Task requirements:
Beginning with the line where "[pypi.org] (64, 748)" appears, please restate each line of the records below word for word until the last one, inclusive, and nothing else.

Supplied entries:
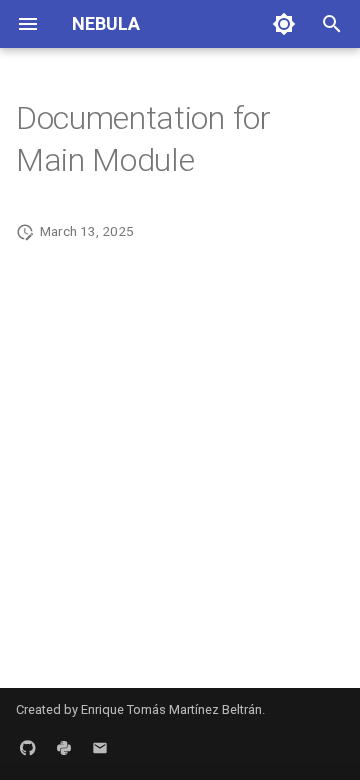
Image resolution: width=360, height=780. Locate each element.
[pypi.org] (64, 748)
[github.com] (28, 748)
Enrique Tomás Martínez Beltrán (171, 709)
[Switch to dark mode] (284, 24)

Task solution:
[pypi.org] (64, 748)
[github.com] (28, 748)
Enrique Tomás Martínez Beltrán (171, 709)
[Switch to dark mode] (284, 24)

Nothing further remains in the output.